Request By:
Donald Ray Hall, # 153862
Danny R. Webb
Harold D. Bolling
Opinion
Opinion By: Jack Conway, Attorney General; Amye L. Bensenhaver, Assistant Attorney General
Open Records Decision
This matter having been presented to the Attorney General in an open records appeal, and the Attorney General being sufficiently advised, we find that the Letcher County Sheriff's Office violated the Open Records Act in denying Donald Ray Hall's February 1, 2008, request for "records or reports generated on May 27, and/or May 28, 2000, wherein a call was made reporting a domestic violence disturbance at 331 E. Potter, Fleming-Neon, Kentucky 41840 . . . between the hours of 6:p.m. [May 27, 2000] thru 6:a.m. [May 28, 2000]." In denying Mr. Hall's request, the Sheriff's Office advised that no responsive records could be located, explaining that the agency's "records start in 2003, any prior year's records were taken by [the] previous sheriff."
We find that the Sheriff's Office did not state a legally sufficient basis for denying Mr. Hall's request. Our decision turns on the analysis found at pages 6 through 8 of 07-ORD-020 in which we declared:
We find no support in the law for the [sheriff's] position that records generated during a prior administration are the records of the prior constitutional office holder and that it is he, rather than the current office holder, who is "the proper custodian of the records." Because the requested records belong to the office, and not the office holder, the current [sheriff] is responsible for establishing and maintaining an active, continuing program for the management of the records of the agency he serves that includes those records generated in past administrations.
A copy of that decision is attached hereto and incorporated by reference.
The records to which Mr. Hall requests access may no longer exist by virtue of the fact that they were properly destroyed in the normal course of business under the applicable records retention requirements. For example, Records Series L4680 establishes a three year retention period for Complaint and Offense Reports (Incident Reports), and Records Series L4663 establishes a five year retention period for Investigations other than Felonies Files. 1 1 The records to which the Sheriff's Office denied Mr. Hall access were generated nearly eight years ago. A denial based on proper records management practices, specifically destruction following the expiration of established retention requirements, is legally correct. A denial based on the current office holder's failure to take possession of the records of his office from his predecessor in office is not. If, in fact, the records to which Mr. Hall requested access still exist, and reside in the custody of the previous sheriff, it is incumbent on the current sheriff to undertake immediate efforts to secure those records for the office he serves, and to afford Mr. Hall access to them if they do not otherwise qualify for statutory protection under one or more of the exceptions to the Open Records Act.

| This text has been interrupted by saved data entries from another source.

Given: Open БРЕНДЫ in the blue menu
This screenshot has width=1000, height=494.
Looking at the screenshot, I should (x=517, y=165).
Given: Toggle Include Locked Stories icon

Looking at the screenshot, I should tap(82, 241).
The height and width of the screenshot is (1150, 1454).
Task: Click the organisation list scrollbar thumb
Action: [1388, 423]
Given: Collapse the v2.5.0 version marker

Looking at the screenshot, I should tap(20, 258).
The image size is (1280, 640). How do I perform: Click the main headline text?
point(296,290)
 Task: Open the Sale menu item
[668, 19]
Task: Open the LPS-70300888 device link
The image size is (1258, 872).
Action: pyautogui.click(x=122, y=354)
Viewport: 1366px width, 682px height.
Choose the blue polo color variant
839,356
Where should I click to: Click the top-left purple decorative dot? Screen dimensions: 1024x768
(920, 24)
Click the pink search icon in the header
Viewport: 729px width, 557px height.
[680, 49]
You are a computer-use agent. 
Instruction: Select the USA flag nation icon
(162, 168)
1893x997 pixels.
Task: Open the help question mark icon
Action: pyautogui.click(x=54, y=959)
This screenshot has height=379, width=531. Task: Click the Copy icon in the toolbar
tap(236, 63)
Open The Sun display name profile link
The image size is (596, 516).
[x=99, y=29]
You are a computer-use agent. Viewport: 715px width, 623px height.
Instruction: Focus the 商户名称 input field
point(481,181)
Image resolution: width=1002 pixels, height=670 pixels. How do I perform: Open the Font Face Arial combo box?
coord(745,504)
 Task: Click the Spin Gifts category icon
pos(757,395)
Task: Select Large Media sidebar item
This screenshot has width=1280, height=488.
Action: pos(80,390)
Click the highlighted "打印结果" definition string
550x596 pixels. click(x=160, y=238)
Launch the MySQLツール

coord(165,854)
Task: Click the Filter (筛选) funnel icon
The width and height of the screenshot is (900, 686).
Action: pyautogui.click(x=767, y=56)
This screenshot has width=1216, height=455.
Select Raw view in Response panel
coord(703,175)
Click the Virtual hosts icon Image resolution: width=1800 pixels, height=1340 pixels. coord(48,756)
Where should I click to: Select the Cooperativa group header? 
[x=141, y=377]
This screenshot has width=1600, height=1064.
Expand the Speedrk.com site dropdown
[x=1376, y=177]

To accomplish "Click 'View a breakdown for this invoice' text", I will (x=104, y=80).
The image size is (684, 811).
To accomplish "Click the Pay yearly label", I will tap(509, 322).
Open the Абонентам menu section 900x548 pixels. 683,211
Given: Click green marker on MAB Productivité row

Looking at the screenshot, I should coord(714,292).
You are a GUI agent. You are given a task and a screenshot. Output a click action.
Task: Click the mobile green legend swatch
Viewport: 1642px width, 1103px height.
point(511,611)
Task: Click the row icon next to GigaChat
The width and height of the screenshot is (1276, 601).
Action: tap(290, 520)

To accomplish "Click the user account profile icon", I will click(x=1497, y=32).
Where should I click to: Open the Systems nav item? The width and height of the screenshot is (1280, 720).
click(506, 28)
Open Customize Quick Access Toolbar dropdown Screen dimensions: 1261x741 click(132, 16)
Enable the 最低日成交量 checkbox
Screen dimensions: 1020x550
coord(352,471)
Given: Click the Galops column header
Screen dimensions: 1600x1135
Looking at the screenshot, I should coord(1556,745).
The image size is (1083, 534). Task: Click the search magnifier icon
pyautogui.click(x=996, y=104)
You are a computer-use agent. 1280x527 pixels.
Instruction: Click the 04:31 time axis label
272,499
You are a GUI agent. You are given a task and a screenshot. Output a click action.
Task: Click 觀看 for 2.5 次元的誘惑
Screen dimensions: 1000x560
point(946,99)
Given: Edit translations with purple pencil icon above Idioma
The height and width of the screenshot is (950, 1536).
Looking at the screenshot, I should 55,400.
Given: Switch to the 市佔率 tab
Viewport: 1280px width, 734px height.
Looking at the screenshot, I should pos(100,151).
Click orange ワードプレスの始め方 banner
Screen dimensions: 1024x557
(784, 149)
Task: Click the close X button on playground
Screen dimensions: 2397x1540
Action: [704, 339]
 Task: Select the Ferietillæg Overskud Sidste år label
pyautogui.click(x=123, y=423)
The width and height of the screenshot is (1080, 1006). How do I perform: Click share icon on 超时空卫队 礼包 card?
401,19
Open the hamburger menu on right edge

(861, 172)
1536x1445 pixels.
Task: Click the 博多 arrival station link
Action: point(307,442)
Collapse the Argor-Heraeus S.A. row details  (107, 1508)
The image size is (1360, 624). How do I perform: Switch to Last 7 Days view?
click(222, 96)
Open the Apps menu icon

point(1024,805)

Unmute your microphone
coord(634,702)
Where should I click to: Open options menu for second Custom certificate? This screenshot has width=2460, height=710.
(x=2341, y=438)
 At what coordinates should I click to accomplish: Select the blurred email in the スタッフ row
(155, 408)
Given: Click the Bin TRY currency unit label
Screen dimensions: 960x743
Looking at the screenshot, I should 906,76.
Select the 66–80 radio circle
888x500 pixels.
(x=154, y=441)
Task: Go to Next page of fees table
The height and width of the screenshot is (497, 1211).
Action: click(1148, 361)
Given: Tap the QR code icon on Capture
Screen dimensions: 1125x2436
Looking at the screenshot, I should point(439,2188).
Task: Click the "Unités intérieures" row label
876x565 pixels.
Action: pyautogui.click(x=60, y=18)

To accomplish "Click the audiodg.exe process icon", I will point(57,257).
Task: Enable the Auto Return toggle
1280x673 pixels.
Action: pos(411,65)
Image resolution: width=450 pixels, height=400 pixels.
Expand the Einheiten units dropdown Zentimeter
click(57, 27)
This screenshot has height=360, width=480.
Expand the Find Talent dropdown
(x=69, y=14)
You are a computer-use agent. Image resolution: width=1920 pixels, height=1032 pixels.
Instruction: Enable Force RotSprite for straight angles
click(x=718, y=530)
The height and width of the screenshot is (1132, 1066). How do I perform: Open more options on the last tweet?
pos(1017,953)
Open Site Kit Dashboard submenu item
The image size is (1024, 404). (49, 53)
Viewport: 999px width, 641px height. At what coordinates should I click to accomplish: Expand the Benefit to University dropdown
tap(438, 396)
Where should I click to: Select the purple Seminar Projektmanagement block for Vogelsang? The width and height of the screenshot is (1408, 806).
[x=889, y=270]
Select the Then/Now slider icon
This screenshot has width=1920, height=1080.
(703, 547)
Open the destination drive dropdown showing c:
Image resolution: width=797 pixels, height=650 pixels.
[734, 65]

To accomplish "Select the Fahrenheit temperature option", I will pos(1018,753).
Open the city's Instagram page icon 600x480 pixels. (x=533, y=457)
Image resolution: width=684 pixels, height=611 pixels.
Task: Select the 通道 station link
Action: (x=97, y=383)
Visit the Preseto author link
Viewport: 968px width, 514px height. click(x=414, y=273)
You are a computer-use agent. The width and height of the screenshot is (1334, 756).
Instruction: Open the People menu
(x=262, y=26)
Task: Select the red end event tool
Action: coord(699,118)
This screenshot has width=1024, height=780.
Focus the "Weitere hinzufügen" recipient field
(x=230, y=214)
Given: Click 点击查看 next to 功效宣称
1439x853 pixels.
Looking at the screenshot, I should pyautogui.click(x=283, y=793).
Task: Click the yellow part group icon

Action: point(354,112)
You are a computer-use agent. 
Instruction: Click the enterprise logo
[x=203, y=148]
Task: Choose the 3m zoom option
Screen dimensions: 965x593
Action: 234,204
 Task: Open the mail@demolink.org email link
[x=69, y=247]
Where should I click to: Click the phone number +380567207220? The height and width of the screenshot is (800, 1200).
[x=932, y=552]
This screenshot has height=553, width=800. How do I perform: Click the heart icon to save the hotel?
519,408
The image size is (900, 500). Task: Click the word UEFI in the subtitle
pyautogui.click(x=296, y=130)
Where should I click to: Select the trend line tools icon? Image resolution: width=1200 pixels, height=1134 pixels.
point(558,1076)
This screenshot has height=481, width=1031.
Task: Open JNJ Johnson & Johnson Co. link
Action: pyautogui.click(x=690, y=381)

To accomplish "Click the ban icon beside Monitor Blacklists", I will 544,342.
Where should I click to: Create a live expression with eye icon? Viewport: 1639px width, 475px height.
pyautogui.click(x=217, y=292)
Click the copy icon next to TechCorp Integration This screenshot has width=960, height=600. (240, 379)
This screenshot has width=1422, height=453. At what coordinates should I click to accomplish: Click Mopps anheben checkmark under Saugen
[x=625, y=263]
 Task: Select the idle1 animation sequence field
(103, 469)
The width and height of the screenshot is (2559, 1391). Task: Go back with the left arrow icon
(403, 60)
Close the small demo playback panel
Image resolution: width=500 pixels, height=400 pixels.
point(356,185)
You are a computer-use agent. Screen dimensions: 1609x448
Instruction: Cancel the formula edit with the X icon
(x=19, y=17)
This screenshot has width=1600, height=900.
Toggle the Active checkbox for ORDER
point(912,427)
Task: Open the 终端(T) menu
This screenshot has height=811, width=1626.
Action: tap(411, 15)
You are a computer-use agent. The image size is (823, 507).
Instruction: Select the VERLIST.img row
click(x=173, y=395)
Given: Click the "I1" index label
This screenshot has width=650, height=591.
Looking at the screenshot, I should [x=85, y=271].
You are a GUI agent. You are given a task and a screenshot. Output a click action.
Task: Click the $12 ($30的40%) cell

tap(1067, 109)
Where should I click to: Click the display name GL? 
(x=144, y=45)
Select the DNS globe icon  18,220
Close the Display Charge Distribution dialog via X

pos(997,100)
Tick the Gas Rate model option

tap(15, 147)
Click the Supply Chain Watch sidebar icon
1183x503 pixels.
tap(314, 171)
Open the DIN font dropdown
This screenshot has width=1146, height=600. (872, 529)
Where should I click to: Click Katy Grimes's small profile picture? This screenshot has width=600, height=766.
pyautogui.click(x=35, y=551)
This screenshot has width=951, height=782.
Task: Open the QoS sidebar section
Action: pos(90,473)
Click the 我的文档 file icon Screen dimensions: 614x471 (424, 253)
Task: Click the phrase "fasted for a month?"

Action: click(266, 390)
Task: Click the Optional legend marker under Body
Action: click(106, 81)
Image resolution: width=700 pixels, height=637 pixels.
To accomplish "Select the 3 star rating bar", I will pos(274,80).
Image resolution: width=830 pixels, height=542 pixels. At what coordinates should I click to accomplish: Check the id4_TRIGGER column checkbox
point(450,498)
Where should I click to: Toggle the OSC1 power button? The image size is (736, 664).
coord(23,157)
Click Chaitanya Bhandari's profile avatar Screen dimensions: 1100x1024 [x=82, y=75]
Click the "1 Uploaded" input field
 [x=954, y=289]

Given the Letcher County Sheriff's Office's apparent misunderstanding of its continuing records management duties, we have referred this matter to the Kentucky Department for Libraries and Archives for additional inquiry as that agency deems warranted.
A party aggrieved by this decision may appeal it by initiating action in the appropriate circuit court pursuant to KRS 61.880(5) and KRS 61.882. Pursuant to KRS 61.880(3), the Attorney General should be notified of any action in circuit court, but should not be named as a party in that action or in any subsequent proceeding.
Footnotes
Footnotes
1 Both of these records series are found in the Local Government General Records Retention Schedule.